Reloaded and Revolutions were shot primarily at the Fox
Studios in Sydney until production wrapped in August of 2002.
In
Australia alone, the two films created over 3,500 jobs, employing 80 full-time
actors and hundreds of extras. "It was a massive operation,” says producer
Joel Silver. "We had close to one
thousand people on the payroll full-time.”
One
of the first artists employed to work on the Matrix trilogy was Geof
Darrow, whose illustrations for comic books like the gleefully maniacal Hard
Boiled were a source of great inspiration for the brothers as they
conceptualized their post-apocalyptic universe.
For The Matrix, Darrow created painstakingly-drawn, almost
torturously intricate designs for the films' mechanized beings and sets.

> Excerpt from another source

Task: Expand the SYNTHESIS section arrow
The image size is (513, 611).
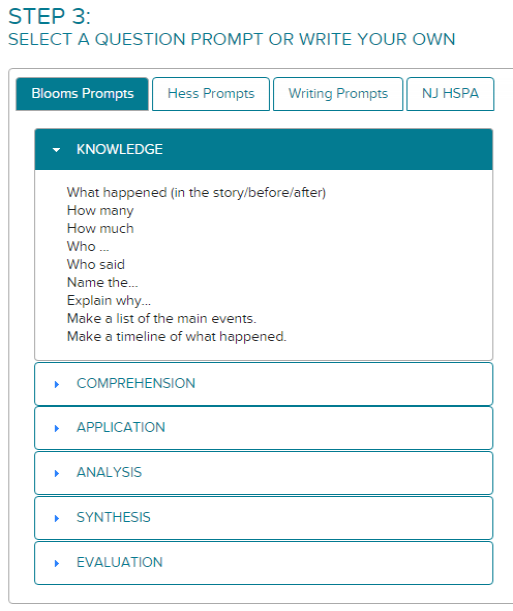Action: pos(57,518)
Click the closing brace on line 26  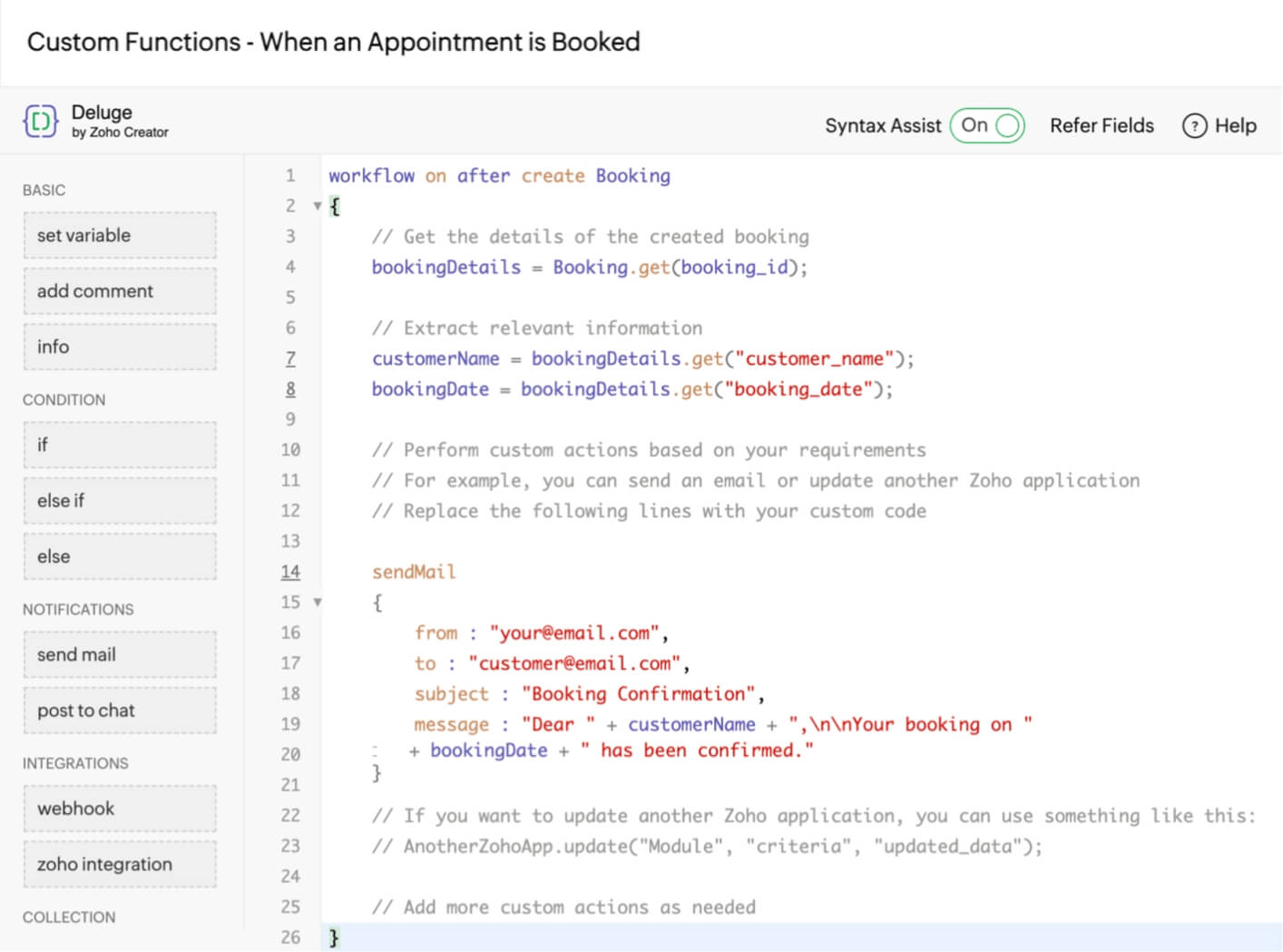(334, 937)
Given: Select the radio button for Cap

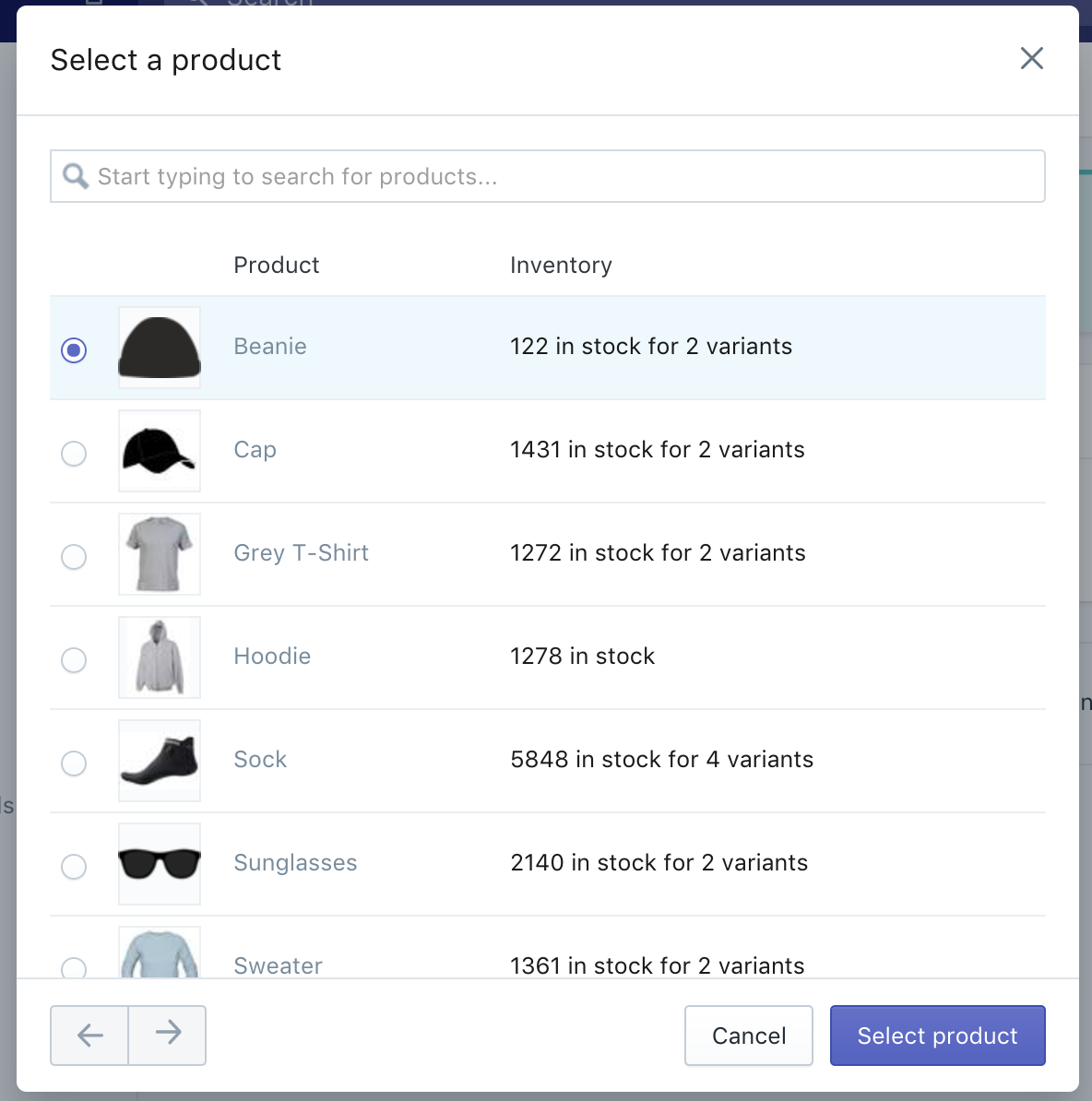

The artist designed the scavenged, jury-rigged look of the
Nebuchadnezzar's interior and the various models of robot that slither,
skitter and fly through the "desert of the real.”
He also brought to life the nightmarish fields where humans are grown and
cultivated, and the sinister Power Plant towers where they live out their
"lives” in pods. Darrow helped
develop the look and aesthetic for The Matrix Reloaded and The Matrix
Revolutions along with production designer Owen Paterson and a team of
conceptual and storyboard artists.
To
bring the Reloaded and Revolutions design concepts to life, the
art department employed over 400 people at any given moment under the aegis of
Owen Paterson. In contrast to the
30 sets he and his team designed for The Matrix, Paterson
was responsible for creating a total of almost 150 sets for the two
films, constructing approximately 70 sets for each.
"That really is a huge amount of sets to build, particularly given the
limited number of stages we had,” Paterson discloses.
"Some of the sets weren't used for more than a couple of days.
It was an enormous logistical effort for Hugh Bateup and a team of art
directors and construction people who made this possible – a real exercise in
getting one set finished, shot, broken down and out of the stage to make way for
the next.”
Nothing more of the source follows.